Massachusetts has a reputation for being a bastion of elitist, Harvard Yard liberalism with rhetoric as overstuffed as Ivy-League armchairs. Indeed, branding presidential hopefuls from the Bay State "Massachusetts liberals" has been a Republican pastime since Lee Atwater tore Michael Dukakis down. It worked in 1988, and the late Atwater's biggest fan, Karl Rove, is using the same line against John Kerry a decade and a half later.
But Massachusetts does not live up to its reputation, the Economist reports in its latest issue: "The past four governors have all been Republican; the current one is a Mormon. Since 1991, state government has been split: Democrats control the legislature and provide the speaker, but he is a conservative who got his job thanks to Republican support against a majority of his own party."
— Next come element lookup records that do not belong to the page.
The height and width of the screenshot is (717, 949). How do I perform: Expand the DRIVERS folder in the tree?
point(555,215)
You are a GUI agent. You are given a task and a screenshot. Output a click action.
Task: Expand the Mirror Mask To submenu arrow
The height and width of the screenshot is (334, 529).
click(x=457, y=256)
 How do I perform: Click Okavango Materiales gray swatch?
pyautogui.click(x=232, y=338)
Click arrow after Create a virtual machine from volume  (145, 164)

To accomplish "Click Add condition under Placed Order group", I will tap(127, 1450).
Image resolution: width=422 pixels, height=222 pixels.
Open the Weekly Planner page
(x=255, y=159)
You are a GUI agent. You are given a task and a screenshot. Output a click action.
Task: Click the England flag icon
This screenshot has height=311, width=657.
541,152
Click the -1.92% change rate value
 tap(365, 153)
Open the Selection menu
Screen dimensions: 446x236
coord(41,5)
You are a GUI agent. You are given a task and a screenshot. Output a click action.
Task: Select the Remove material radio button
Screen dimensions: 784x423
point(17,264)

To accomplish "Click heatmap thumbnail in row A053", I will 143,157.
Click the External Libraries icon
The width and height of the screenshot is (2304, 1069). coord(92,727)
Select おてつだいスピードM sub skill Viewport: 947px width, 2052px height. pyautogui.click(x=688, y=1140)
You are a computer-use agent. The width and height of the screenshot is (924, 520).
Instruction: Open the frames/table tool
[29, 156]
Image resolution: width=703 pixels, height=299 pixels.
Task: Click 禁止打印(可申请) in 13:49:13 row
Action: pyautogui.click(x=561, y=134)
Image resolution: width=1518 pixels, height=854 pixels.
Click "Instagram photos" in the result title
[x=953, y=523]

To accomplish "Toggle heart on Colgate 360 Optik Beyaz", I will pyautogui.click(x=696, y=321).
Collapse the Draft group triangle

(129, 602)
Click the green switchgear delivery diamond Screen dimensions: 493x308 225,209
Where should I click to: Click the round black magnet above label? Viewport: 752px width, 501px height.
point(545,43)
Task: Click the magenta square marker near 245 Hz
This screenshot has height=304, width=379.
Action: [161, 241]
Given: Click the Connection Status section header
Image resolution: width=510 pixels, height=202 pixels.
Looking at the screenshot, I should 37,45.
"In contrast to the rest of the country, ticket-splitting is common in Massachusetts. So is bucking the party line. This year, some Republicans opposed a state constitutional amendment banning gay marriage; some Democrats supported it (it passed). Half of all voters are registered independents. And thanks to a referendum on property taxes in 1980, state and local taxation is well below the national average. (Massachusetts, which used to be second in terms of state and local taxes as a percentage of income, has now dropped to 36th). Mr Kerry does not represent a high-tax, one-party state." Will reality make the Bush campaign back off on the Massachusetts thing? Probably not, but what might work are indications that the angle isn't working like it did in '88. Indeed, John Kerry's numbers on the war on terror are almost even with President Bush's in the latest Gallup Poll, demonstrating that the Brie-eating, wine-sipping stereotype isn't sticking to the Massachusetts senator.